Endpoint Detection and Response dashboard

Serverless Security Stack 9.2.0

The Endpoint Detection and Response (EDR) dashboard provides visualizations that help you monitor and analyze detection and prevention activity on endpoints running Elastic Defend. It shows total counts of detection, prevention, and ransomware alerts, as well as open alerts by severity, MITRE technique, and operating system. It also highlights the top 10 most infected endpoints and the top 10 most impacted users per endpoint.

With these insights, security analysts and administrators can quickly identify high-risk endpoints or potentially compromised users, evaluate detection rule performance, understand environment coverage, and pivot directly into the relevant alert details to begin investigations.

To access the dashboard:

1. Find Dashboards using the navigation menu or the global search field.
2. In the Custom Dashboards section, search for "Endpoint Detection and Response".

×

The dashboard presents various information about detections, preventions, and alerts from endpoints protected by Elastic Defend. Visualizations display and calculate data within the time range and filters selected at the top of the dashboard.

The following visualizations are included:

• Total detection, prevention, and ransomware alerts: Displays the total number of detection, prevention, and ransomware alerts from protected endpoints within the specified time range.
• Open alerts over time: Shows the trend of active alerts over the selected period, helping you identify spikes or patterns in alert activity.
• Open alerts by severity: Displays the distribution of open alerts by severity level.
• Open alerts by top 10 MITRE technique: Highlights the most frequent MITRE ATT&CK® techniques observed across alerts.
• Open alerts by OS: Shows the distribution of open alerts across different operating systems to help assess environment coverage.
• Top 10 infected endpoints: Displays endpoints with the most detections or alerts, enabling you to prioritize remediation and take immediate action on heavily impacted systems.
• Top 10 impacted users per endpoint: Displays users with the most detections or alerts, helping you to identify potentially compromised users linked to repeated alerts on the same endpoint.

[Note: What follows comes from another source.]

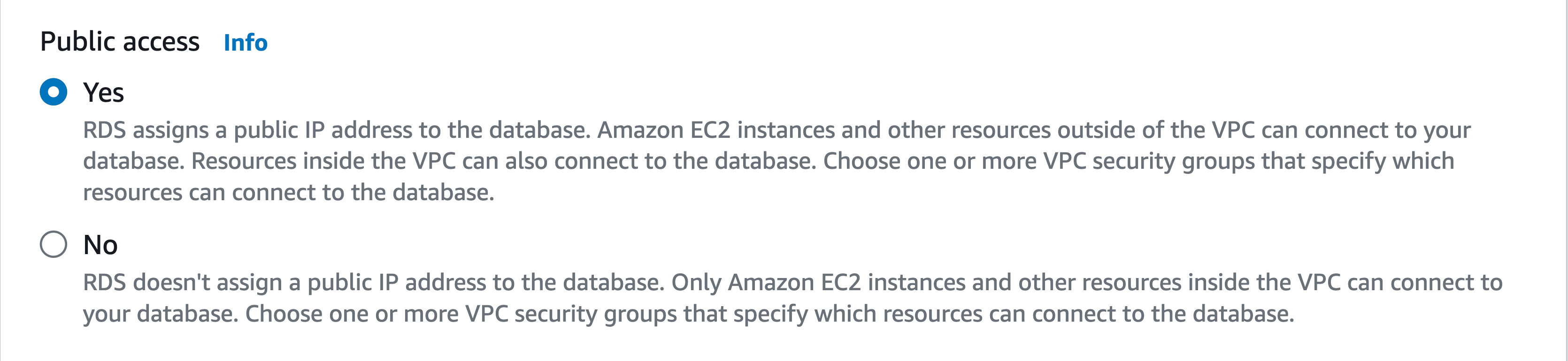
Task: Click the "No" option label text
Action: point(100,245)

Hover over a visualization panel to take the following actions:

• Query: View the panel's KQL query.
• Show visualization configuration: View the visualization's configuration.
• Explore in Discover: Open Discover with preloaded filters to display the panel’s data.
• Inspect: Examine the panel’s underlying data.
• Maximize: Expand the panel.
• Settings: Open the settings flyout.
• Download CSV: Download the panel’s data as a CSV file.
• Copy to dashboard: Copy the panel to an existing or new dashboard.
• Add to case: Add the panel to an existing case.
• Detect anomalies: Create a machine learning anomaly detection job using the panel’s data.

Click a visualization panel or part of a panel (such as a section of a donut chart) to take the following actions:

• Apply filter to current view: Apply the selected value as a filter to update all visualizations.
• Show: Open the Alerts page filtered by the selected value (for example, Show Medium opens alerts with medium severity, or Show ransomware opens ransomware alerts).

In the table panels, click the options menu ( ) to take action over endpoints or users with a high number of alerts:

×

This dashboard is managed by Elastic, so any changes you make to it will not persist. To make persistent changes, you can duplicate the dashboard and edit the copy. Your copy will not get updated when Elastic updates the managed dashboard.

1. Click Duplicate in the toolbar.
2. In the Duplicate dashboard window, enter a title and optional description and tags.
3. Click Save. You will be redirected to the duplicated dashboard.